The Art of a Next Offset Strategy
The Atlantic Council, where I hold a fellowship, recently published an anthology of short fiction and graphic art it curated over the first year in our Art of Future Warfare Project. Entitled War Stories From the Future, the collection makes good on the Project’s mission statement: “. . . to advance thinking [about] the future of warfare [by] cultivating a community of interest in works and ideas arising from the intersection of creativity and expectations about how emerging antagonists, disruptive technologies, and novel warfighting concepts may animate tomorrow’s conflicts.” Writing in a Forward to the anthology, General Martin Dempsey, the recently retired Chairman of the Joint Chiefs of Staff, commends the book’s ten stories for their “power to develop the professional imagination.”
On no one topic do these war stories more powerfully engage the imagination than human-machine collaboration, a concept which Deputy Secretary of Defense Bob Work calls “the big idea” now animating the DoD’s pursuit of a new “offset strategy”. Speaking at last weekend’s Reagan National Defense Forum in California, Works said, “[W]e will go after human-machine collaboration . . . [by] allowing the machine to help humans make better decisions faster.” What Work described as five “building blocks” of the concept–learning machines, automated systems, machine-assisted human operations, human-machine combat teaming, and autonomous weapons–turn out to be the very wonders and worries depicted in War Stories From the Future.
As expected of science fiction, the book depicts an array of cool machines and futuristic capabilities: A renegade pilot wears haptic gloves to command a spaceplane from the ground station of her college dorm room. The internet of things goes awry in the violent crash of autonomous streetcars in Seoul and the fatal hacking of a certain president’s pacemaker in Moscow. Tattoos stream data, robotic EMTs rescue the wounded, and 3-D printers fabricate an airborne arsenal literally on the fly.

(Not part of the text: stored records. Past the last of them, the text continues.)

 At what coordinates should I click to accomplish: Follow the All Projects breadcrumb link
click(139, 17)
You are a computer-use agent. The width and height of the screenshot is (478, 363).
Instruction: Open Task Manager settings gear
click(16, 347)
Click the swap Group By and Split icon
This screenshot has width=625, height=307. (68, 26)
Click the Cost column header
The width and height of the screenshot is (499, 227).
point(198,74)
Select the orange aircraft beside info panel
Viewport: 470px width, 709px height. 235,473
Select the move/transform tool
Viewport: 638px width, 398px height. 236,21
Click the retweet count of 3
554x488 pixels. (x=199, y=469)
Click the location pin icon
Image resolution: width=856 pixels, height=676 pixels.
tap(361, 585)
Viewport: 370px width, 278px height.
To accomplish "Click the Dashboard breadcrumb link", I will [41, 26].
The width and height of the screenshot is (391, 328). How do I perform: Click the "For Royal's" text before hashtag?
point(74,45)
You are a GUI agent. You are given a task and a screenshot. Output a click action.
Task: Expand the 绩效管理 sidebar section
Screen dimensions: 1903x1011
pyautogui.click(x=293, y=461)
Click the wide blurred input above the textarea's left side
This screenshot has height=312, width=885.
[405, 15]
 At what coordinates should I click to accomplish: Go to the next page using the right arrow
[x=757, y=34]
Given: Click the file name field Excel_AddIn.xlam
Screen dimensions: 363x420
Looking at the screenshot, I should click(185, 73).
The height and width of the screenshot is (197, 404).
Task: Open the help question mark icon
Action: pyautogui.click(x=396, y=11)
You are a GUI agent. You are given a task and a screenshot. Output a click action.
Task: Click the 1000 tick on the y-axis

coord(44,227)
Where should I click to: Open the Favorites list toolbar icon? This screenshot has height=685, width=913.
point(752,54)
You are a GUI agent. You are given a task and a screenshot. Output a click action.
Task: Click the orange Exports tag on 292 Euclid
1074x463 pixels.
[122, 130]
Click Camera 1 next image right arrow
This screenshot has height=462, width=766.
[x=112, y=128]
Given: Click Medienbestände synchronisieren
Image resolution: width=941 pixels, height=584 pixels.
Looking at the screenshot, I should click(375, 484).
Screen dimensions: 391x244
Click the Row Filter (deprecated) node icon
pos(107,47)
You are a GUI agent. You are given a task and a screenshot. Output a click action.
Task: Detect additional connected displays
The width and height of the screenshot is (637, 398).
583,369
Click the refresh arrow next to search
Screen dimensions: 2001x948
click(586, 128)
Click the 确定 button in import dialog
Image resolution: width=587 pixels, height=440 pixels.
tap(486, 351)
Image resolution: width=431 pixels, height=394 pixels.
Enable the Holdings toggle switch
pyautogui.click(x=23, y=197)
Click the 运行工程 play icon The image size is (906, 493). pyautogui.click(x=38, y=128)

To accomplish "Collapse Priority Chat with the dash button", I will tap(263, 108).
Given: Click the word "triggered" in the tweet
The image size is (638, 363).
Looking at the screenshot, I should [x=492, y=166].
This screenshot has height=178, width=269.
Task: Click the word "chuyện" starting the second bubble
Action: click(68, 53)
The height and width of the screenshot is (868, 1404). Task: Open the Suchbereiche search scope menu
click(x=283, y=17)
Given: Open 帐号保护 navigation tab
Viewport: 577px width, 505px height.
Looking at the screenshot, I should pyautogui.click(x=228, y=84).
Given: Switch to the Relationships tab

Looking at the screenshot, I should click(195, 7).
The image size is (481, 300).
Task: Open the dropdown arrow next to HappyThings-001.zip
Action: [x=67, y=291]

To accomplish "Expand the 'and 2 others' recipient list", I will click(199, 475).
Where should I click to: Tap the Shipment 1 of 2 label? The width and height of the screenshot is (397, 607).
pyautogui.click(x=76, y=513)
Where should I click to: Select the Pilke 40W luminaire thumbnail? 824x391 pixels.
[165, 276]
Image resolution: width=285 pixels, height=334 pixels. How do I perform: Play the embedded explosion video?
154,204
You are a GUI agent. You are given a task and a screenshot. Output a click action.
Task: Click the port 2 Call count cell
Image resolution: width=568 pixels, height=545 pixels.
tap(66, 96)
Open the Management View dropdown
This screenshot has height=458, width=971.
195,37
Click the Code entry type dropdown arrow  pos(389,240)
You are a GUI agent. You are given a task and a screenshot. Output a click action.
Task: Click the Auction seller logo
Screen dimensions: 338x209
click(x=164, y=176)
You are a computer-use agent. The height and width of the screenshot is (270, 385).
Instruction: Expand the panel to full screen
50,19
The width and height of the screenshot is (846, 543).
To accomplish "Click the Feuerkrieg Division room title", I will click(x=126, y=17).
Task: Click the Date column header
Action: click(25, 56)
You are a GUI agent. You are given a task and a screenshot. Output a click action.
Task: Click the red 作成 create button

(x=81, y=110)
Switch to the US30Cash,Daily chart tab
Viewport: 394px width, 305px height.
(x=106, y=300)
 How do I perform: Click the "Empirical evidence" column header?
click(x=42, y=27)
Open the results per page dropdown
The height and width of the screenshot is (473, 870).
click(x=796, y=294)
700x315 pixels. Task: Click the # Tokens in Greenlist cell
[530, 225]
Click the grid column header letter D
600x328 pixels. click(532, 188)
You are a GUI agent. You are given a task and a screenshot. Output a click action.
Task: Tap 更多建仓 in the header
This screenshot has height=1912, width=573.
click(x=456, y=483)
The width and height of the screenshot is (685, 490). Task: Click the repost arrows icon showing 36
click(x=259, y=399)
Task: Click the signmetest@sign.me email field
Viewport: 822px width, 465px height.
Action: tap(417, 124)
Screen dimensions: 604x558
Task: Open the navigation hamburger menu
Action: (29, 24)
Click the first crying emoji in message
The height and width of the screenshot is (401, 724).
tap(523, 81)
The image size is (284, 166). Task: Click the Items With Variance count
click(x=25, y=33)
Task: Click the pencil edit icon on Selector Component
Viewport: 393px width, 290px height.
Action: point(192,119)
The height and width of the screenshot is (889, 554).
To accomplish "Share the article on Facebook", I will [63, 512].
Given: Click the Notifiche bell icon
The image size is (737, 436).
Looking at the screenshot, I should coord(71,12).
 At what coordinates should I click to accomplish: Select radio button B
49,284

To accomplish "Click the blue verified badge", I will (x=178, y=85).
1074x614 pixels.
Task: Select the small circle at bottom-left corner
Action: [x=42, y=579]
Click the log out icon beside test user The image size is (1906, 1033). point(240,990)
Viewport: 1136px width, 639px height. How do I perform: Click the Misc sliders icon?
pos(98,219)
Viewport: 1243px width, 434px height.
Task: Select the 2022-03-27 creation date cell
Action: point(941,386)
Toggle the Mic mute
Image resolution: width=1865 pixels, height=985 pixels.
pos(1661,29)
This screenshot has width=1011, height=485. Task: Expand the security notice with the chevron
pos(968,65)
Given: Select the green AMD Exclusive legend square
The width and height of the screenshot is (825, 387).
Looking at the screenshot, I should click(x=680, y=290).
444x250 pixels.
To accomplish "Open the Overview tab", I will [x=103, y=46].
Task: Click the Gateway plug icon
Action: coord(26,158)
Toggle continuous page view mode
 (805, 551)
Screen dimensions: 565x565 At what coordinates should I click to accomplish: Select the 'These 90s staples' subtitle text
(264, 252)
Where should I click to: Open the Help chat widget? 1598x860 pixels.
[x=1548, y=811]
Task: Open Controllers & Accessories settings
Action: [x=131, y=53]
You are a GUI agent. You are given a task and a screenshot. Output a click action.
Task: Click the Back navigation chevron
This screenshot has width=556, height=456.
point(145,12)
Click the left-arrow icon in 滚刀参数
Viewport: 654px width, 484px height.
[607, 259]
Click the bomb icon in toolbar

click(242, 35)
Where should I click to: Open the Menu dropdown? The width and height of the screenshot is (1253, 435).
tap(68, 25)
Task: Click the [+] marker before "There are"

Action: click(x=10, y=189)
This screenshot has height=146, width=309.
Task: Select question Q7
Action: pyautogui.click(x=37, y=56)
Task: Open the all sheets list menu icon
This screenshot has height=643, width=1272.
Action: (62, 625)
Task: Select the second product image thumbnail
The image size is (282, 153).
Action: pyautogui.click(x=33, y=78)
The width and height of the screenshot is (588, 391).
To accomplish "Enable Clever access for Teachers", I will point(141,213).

More surprising is the substance these stories give to conventional wisdoms about non-state combatants fighting future wars: The United States commissions “hackaneers” to exact rough justice on cyberpirates. The United Nations commands a brigade of eco-warriors to seize a cache of illicit ivory, pelts, and aphrodisiacs. Covert vigilantes patrol low-earth orbit on behalf of a nation-state of citizens allied only in cyberspace. Counterterrorism targets are validated by a crowd-sourced intelligence network comprising “civilians in Schaumberg, Illinois, . . . or Tampa, Florida, . . . or commuting on the train to the night shift at a Sacramento, California motel.”
Not least, women play decisive roles on these battlefields of future conflict: Commanding palm-sized drones from a cubicle 5,000 miles away, Karin renders real-time ISR to two female lieutenants defending a desert city against insurgents. Claire coordinates police interventions on Britons who exhibit a genetic tendency toward radicalization. A small, dark-haired woman holding an ambiguous shopping bag stands defiantly (or threateningly or perhaps plaintively) before a monstrous armored vehicle in the middle of a sunbaked highway.
Still, the compilation’s deeper insights arise from its ruminations about the complex relationship between humans and the machines of future war. While robotics and autonomy in these stories do serve to spare human flesh, the remote operations they enable also turn soldiering into a profession of physical isolation and spiritual alienation. Big-data computations that help humans make good, quick decisions do drive action, but the great drama in these stories still turns on heroic human choices and their tragic or comic consequences.
In the parable that forms the spine of this anthology, an elite soldier, Captain Galatin, engages a chatterbot psychiatrist in a dialectic over the difference between men of war and machines. “Aren’t we all made up, in essence, only of code?” asks the robot-doctor rhetorically. “Say what you want about evolution,” Galatin responds with ironic resolve, “but maybe we sometimes become human by feeling ripped apart by confusion.” And so it goes that in a future of super-smart weapons, warriors may keep hold of their humanity only by a constant embrace with the fog of war that threatens their lives.
The novelist Frederick Pohl said of his genre, “A good science fiction story should be able to predict not the automobile but the traffic jam.” So too in War Stories From the Future, it is the messy odd-coupling of human-machine collaboration, rather than some elegant symbiosis, that will do the most to inspire professional imagination about a defense strategy for offsetting the challenge of future adversaries.